I’m not much of a cartoon follower, but I find there is a lot of comfort in good books written for kids. I found my way to the early Harry Potters that way – though I find myself avoiding the infamously dark last installment at the moment. Instead, a boy I met on an airplane introduced me to a series about Percy Jackson and The Olympians (as in Greek gods, now lodged in the invisible 600th floor of the Empire State Building). Written for 9- to 12-year-olds, the books are a little Harry Potterish, but more action-oriented and a little shinier. Well plotted, well written, and solid on the Greek mythology; but mostly I just like spending time with Percy and his friends. Creative, determined, courageous – everything I like to be reminded is possible in the midst of turmoil.

Do you have a secret non-pharma anti-depressant? A movie you sneak off to watch yet again? A song you just have to sing in the car to get you ready for work? A never-miss hiking trail? A fragrance that transports you to a perfect moment?

What do you do to remind yourself to wonder instead of worry? I’m thinking this is a really good time to make a list and hang it someplace it will be visible every day . . . .

The Key to Today

Here's a piece of wisdom from another spiritual masterpiece: the Big Book.

"And acceptance is the answer to all my problems today. When I am disturbed, it is because I find some person, place, thing or situation -- some fact of my life -- unacceptable to me, and I can find no serenity until I accept that person, place, thing or situation as being exactly the way it is supposed to be at this moment.

Nothing, absolutely nothing happens in God's world by mistake. Until I could accept my alcoholism, I could not stay sober; unless I accept life completely on life's terms, I cannot be happy. I need to concentrate not so much on what needs to be changed in the world as on what needs to be changed in me and in my attitudes."

Thursday, October 9, 2008

Thanks!

This is a great resource! Can't wait to see what happens next!

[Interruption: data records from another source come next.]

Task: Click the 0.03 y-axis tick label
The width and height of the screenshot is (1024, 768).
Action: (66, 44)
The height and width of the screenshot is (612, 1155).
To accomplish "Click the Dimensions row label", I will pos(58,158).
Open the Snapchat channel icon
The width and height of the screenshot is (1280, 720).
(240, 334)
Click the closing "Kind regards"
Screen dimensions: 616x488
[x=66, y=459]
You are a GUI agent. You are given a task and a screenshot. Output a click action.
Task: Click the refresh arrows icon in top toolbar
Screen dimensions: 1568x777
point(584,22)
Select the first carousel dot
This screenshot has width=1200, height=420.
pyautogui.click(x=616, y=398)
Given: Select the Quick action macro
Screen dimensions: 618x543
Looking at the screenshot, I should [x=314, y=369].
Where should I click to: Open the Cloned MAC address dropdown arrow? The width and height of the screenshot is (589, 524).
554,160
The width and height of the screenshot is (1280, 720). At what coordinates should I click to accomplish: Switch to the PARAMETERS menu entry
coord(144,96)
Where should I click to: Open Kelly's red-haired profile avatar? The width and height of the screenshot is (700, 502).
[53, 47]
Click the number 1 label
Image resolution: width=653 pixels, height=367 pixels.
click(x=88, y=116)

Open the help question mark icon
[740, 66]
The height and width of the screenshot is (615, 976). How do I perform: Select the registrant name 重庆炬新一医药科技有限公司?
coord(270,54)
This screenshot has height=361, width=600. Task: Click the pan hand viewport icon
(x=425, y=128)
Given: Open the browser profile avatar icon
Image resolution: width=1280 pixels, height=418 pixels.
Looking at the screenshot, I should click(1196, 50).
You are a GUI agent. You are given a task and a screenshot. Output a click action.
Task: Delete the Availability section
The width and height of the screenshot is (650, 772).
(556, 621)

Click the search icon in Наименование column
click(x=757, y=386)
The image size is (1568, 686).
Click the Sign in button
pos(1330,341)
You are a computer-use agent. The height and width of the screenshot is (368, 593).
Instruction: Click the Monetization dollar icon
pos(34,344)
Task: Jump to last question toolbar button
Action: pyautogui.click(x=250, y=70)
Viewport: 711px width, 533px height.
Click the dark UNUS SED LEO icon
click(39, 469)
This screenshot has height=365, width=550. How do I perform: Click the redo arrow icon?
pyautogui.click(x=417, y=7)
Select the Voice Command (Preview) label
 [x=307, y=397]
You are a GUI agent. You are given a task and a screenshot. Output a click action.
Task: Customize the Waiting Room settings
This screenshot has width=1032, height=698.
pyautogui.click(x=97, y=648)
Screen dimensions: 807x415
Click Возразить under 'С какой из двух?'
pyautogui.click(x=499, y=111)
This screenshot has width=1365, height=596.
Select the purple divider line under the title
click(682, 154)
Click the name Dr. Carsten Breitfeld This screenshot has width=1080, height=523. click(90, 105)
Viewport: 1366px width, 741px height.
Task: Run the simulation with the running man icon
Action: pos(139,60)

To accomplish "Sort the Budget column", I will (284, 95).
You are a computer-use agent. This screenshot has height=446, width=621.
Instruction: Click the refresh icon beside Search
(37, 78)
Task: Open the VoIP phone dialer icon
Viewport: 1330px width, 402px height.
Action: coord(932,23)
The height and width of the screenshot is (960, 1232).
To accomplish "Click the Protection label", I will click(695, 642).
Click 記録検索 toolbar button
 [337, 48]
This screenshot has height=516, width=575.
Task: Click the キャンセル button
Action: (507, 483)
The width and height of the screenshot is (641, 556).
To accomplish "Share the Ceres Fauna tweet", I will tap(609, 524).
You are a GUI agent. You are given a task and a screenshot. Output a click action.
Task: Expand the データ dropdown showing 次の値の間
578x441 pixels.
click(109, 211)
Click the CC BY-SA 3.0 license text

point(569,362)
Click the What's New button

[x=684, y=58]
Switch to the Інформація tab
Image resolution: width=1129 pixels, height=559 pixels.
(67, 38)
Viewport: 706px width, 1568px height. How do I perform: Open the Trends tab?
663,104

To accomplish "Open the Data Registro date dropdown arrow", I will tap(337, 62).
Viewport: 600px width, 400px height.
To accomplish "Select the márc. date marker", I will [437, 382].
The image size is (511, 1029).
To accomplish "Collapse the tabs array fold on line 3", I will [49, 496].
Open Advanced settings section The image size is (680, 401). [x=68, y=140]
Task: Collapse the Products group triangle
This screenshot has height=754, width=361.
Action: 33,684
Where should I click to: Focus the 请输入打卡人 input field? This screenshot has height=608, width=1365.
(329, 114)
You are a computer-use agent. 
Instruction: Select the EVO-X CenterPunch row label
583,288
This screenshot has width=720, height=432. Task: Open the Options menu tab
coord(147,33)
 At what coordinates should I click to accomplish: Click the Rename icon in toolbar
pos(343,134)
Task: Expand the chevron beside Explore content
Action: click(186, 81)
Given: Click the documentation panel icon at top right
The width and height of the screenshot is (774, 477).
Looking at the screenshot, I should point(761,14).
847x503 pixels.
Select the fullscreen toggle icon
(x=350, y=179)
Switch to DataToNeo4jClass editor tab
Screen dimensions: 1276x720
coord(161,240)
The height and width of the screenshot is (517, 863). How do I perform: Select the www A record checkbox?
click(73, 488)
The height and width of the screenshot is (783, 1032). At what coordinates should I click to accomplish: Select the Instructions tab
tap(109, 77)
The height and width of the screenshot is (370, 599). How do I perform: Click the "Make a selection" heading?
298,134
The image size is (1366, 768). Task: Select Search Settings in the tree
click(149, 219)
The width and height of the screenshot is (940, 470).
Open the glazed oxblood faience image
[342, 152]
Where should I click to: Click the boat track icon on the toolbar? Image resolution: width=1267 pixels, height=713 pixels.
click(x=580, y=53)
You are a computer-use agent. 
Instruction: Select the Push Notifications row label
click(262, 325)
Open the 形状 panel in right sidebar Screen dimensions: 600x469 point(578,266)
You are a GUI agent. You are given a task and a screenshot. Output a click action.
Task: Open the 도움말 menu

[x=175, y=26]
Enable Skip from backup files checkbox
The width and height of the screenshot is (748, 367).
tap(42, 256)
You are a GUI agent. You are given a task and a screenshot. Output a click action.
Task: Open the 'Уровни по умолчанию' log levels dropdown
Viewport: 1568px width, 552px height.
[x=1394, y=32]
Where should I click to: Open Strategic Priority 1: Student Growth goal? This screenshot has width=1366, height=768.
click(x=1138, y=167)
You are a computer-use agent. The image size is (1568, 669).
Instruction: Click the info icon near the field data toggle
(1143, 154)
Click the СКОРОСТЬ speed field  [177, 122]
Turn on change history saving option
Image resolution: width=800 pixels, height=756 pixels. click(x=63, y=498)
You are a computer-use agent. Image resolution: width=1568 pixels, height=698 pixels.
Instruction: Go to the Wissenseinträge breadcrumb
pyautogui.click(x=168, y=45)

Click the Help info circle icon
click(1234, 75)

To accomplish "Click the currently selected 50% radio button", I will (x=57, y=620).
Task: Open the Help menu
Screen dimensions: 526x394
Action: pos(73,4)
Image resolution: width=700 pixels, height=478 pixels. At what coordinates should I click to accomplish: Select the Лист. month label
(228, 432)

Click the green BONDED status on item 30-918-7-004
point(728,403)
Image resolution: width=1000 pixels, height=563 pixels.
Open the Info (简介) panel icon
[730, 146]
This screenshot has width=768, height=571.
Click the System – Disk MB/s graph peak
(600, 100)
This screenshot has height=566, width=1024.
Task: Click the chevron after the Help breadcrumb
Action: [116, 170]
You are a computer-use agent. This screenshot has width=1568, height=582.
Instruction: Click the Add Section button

Wednesday, October 8, 2008

Between times in tough times

It was not quite noon Monday when the sound of fear was so loud all around me that I realized I had to grasp consciously for that great Sunday Thad's feeling. By Wednesday, I knew exactly what a colleague meant when he said "my neck hurts from staying calm in the middle of all this craziness." Mine, too; and I'm so aware that it hurts much less because I have a few colleagues around with whom I can have that kind of conversation.

I realize not all of us do. No matter how we feel, we have to keep moving forward and help the people whom we love and who otherwise count on us. Maybe we are comfortable sharing our concerns and fears and pain with them; maybe not. Maybe we have created for ourselves places to go, or things to do that remind us that we are Loved, that we can be part of creating and building hope in the world; maybe not.

But no matter how we cope, we all have moments when we need each other. Our great "y'all."

There are lots of ways we can probably think of being with and for one another in this tough time. But we thought we would start by making a place we can come to on the web and find one another without a lot of the noise that is making its way onto the blogosphere in this season of such tension.

As is our habit, all are welcome. We will moderate comments only to make sure that ads and the truly inappropriate don't find their way in.

We're trying to create community here. Bring your needs or your hopes; your tears or your hugs. And let's see if we can help each other keep our Eyes on the Kingdom.